January 14, 2020 Diversity, Inclusion and Racial Justice, Global Heritage, Interpretation, Texas Comments (0) 1074

Join us for these upcoming events celebrating the inclusion of the San Antonio Woolworth Building on the 2020 World Monuments Watch List!

🍩Friday January 17, 2020 🍩

10:30 to Noon – Talk, tour and donuts outside the Woolworth Building, 518 E. Houston Street.  Gather next door at Moses Rose’s, 516 E. Houston Street to hear first-person recollections of the early Civil Rights era, the Woolworth’s lunch counter, and its famous potato donuts!  Everett Fly will offer a tour of the civil rights sites in Alamo Plaza.  We will distribute flyers regarding our official World Monuments Watch Day event January 31-February 1 and pass out free donuts!

🚶‍♂️Monday, January 20, 2020🚶‍♂

10:00 AM – Rev. Dr. Martin Luther King, Jr. March.  Join the Coalition for the Woolworth Building as we participate in the nation’s largest Martin Luther King march.  Information about the campaign to Save the Woolworth!, an important African-American landmark, will be available in the park following the march.

TASK DETAILS —
In the event notice:
(a) On what list was the San Antonio Woolworth Building included?
(b) Who will offer a tour of the civil rights sites in Alamo Plaza?
(c) At what time on Monday, January 20, 2020, does the Martin Luther King march begin?
Answer from the event notice alone.

SUPPLIED MATERIAL —

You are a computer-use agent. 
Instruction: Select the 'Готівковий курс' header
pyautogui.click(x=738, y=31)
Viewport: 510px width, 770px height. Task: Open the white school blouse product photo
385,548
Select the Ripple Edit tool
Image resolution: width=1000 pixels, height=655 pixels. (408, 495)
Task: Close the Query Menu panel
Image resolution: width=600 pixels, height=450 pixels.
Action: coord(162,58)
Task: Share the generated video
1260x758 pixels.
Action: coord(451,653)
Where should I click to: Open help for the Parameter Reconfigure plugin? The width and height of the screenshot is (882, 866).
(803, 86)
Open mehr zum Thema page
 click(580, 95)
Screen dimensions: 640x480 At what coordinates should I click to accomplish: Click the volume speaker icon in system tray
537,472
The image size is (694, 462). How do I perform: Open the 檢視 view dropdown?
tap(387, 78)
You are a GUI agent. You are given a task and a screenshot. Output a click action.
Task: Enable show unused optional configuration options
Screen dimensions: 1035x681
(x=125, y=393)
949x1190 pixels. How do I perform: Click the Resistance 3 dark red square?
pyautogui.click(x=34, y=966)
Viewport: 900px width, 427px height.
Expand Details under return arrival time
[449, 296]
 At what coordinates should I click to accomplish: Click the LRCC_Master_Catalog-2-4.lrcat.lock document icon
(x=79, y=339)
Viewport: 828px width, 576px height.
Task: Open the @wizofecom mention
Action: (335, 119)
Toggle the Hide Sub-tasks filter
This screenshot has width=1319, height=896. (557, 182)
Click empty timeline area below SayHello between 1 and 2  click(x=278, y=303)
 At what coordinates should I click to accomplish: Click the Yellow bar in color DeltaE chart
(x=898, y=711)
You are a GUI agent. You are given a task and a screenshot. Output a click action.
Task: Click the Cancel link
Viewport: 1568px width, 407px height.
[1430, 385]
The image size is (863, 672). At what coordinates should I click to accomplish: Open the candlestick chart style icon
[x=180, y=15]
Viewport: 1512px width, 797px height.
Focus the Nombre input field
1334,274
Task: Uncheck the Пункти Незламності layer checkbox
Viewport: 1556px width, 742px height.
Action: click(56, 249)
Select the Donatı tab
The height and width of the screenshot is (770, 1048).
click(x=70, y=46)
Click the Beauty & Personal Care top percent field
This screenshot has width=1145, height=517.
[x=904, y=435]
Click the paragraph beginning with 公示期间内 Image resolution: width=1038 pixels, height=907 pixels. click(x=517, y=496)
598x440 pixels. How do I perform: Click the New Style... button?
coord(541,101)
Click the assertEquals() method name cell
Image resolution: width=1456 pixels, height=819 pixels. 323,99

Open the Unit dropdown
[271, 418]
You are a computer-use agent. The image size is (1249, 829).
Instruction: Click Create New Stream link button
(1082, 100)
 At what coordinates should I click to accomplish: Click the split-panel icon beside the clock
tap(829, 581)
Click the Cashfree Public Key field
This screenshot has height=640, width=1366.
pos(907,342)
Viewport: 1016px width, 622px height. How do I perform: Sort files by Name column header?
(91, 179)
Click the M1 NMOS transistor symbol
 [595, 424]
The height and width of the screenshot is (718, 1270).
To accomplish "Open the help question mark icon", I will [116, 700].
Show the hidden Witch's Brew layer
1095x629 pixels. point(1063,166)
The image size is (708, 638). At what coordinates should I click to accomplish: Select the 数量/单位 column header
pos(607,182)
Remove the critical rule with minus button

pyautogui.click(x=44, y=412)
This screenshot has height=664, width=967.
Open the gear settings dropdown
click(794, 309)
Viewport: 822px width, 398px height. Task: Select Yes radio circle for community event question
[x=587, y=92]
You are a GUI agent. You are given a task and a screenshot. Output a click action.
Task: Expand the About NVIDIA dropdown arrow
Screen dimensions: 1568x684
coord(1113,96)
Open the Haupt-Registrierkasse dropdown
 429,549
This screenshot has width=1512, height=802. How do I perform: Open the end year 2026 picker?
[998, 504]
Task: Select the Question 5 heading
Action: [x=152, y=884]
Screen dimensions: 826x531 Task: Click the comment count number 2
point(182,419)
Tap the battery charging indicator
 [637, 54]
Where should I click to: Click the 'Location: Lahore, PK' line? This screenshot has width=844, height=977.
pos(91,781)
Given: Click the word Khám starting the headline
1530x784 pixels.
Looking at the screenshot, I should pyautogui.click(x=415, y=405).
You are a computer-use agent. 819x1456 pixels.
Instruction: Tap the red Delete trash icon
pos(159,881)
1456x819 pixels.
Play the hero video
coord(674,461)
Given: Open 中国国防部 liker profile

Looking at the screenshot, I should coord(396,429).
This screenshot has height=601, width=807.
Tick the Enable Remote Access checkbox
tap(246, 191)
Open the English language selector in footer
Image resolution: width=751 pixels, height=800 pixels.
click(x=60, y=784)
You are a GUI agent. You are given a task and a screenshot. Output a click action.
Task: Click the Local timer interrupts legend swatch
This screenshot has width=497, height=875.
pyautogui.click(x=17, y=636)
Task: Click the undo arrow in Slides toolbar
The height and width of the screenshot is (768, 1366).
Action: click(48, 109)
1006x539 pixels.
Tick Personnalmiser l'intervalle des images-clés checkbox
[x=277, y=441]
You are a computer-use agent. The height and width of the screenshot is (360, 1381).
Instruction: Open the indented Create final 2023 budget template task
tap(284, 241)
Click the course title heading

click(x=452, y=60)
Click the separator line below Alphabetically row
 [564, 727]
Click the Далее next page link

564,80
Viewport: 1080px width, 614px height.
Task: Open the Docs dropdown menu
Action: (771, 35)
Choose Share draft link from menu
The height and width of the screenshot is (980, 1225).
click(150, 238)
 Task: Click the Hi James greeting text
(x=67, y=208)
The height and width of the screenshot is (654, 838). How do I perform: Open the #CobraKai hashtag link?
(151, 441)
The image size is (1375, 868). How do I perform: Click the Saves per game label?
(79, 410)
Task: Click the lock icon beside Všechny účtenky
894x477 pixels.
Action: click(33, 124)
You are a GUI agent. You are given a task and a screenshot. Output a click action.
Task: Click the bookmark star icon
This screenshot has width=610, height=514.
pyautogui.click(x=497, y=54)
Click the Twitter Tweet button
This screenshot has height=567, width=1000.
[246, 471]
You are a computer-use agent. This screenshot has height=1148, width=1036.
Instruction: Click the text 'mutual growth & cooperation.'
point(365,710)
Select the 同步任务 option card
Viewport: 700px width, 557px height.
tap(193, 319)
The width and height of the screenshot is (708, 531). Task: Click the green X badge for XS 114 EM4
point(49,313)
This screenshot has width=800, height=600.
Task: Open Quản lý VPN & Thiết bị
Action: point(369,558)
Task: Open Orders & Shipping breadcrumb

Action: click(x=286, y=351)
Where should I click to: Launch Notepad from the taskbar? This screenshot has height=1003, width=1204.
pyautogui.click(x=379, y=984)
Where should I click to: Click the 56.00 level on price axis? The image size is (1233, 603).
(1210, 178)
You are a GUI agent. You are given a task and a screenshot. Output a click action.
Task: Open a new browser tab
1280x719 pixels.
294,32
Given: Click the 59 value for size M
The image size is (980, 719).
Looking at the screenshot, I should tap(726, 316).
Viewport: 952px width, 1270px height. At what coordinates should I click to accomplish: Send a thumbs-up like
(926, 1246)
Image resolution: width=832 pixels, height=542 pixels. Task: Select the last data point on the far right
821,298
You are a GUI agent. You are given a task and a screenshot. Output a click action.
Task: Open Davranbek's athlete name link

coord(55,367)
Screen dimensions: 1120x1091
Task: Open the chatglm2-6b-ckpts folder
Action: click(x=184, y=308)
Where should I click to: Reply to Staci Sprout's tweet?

RESPONSE AREA —
(a) The 2020 World Monuments Watch List
(b) Everett Fly
(c) 10:00 AM